### [Activity]
Extract all data as written.

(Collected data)

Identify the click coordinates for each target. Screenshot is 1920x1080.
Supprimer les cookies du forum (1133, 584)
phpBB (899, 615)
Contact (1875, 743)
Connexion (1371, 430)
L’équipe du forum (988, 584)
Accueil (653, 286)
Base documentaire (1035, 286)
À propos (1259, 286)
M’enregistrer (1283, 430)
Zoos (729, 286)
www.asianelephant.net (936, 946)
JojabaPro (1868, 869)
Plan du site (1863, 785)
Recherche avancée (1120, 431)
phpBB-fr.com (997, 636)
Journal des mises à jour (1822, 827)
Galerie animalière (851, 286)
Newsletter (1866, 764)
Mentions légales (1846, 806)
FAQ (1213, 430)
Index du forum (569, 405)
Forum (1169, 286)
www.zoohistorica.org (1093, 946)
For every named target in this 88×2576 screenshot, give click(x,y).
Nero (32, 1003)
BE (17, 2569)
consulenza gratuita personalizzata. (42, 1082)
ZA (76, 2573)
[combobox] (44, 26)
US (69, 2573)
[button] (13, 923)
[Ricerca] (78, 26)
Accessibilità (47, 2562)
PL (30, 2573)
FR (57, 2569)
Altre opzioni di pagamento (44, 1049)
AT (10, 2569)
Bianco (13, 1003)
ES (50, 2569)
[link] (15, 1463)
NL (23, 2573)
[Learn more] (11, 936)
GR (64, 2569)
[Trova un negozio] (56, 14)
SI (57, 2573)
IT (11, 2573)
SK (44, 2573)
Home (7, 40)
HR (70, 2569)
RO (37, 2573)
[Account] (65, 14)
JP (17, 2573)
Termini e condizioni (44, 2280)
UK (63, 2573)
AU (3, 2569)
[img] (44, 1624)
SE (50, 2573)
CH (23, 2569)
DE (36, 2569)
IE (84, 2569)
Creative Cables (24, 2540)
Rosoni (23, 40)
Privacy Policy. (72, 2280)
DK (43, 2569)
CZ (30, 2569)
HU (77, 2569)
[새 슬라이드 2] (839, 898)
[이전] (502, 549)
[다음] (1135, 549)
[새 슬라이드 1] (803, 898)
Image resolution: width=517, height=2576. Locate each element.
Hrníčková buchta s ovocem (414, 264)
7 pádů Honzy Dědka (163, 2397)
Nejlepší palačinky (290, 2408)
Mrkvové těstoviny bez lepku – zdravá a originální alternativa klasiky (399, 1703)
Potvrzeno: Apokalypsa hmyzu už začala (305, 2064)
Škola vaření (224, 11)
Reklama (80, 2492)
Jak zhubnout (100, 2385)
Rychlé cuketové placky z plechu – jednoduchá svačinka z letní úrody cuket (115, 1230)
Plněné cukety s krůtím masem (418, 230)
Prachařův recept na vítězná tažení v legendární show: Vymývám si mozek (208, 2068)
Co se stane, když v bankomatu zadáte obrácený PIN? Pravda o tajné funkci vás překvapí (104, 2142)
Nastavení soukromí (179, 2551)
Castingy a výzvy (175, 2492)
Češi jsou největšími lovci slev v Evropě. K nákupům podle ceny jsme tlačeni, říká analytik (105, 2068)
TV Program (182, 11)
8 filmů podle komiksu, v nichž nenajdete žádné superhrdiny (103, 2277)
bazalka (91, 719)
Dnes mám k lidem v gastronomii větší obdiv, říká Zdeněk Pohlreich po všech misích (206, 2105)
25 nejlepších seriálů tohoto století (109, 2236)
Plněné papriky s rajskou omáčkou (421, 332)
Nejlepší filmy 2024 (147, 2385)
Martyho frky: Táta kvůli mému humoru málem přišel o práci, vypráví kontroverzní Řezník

### [Answer for the task]
Identify the click coordinates for each target. Screenshot is 1920x1080.
Supprimer les cookies du forum (1133, 584)
phpBB (899, 615)
Contact (1875, 743)
Connexion (1371, 430)
L’équipe du forum (988, 584)
Accueil (653, 286)
Base documentaire (1035, 286)
À propos (1259, 286)
M’enregistrer (1283, 430)
Zoos (729, 286)
www.asianelephant.net (936, 946)
JojabaPro (1868, 869)
Plan du site (1863, 785)
Recherche avancée (1120, 431)
phpBB-fr.com (997, 636)
Journal des mises à jour (1822, 827)
Galerie animalière (851, 286)
Newsletter (1866, 764)
Mentions légales (1846, 806)
FAQ (1213, 430)
Index du forum (569, 405)
Forum (1169, 286)
www.zoohistorica.org (1093, 946)
For every named target in this 88×2576 screenshot, give click(x,y).
Nero (32, 1003)
BE (17, 2569)
consulenza gratuita personalizzata. (42, 1082)
ZA (76, 2573)
[combobox] (44, 26)
US (69, 2573)
[button] (13, 923)
[Ricerca] (78, 26)
Accessibilità (47, 2562)
PL (30, 2573)
FR (57, 2569)
Altre opzioni di pagamento (44, 1049)
AT (10, 2569)
Bianco (13, 1003)
ES (50, 2569)
[link] (15, 1463)
NL (23, 2573)
[Learn more] (11, 936)
GR (64, 2569)
[Trova un negozio] (56, 14)
SI (57, 2573)
IT (11, 2573)
SK (44, 2573)
Home (7, 40)
HR (70, 2569)
RO (37, 2573)
[Account] (65, 14)
JP (17, 2573)
Termini e condizioni (44, 2280)
UK (63, 2573)
AU (3, 2569)
[img] (44, 1624)
SE (50, 2573)
CH (23, 2569)
DE (36, 2569)
IE (84, 2569)
Creative Cables (24, 2540)
Rosoni (23, 40)
Privacy Policy. (72, 2280)
DK (43, 2569)
CZ (30, 2569)
HU (77, 2569)
[새 슬라이드 2] (839, 898)
[이전] (502, 549)
[다음] (1135, 549)
[새 슬라이드 1] (803, 898)
Image resolution: width=517, height=2576. Locate each element.
Hrníčková buchta s ovocem (414, 264)
7 pádů Honzy Dědka (163, 2397)
Nejlepší palačinky (290, 2408)
Mrkvové těstoviny bez lepku – zdravá a originální alternativa klasiky (399, 1703)
Potvrzeno: Apokalypsa hmyzu už začala (305, 2064)
Škola vaření (224, 11)
Reklama (80, 2492)
Jak zhubnout (100, 2385)
Rychlé cuketové placky z plechu – jednoduchá svačinka z letní úrody cuket (115, 1230)
Plněné cukety s krůtím masem (418, 230)
Prachařův recept na vítězná tažení v legendární show: Vymývám si mozek (208, 2068)
Co se stane, když v bankomatu zadáte obrácený PIN? Pravda o tajné funkci vás překvapí (104, 2142)
Nastavení soukromí (179, 2551)
Castingy a výzvy (175, 2492)
Češi jsou největšími lovci slev v Evropě. K nákupům podle ceny jsme tlačeni, říká analytik (105, 2068)
TV Program (182, 11)
8 filmů podle komiksu, v nichž nenajdete žádné superhrdiny (103, 2277)
bazalka (91, 719)
Dnes mám k lidem v gastronomii větší obdiv, říká Zdeněk Pohlreich po všech misích (206, 2105)
25 nejlepších seriálů tohoto století (109, 2236)
Plněné papriky s rajskou omáčkou (421, 332)
Nejlepší filmy 2024 (147, 2385)
Martyho frky: Táta kvůli mému humoru málem přišel o práci, vypráví kontroverzní Řezník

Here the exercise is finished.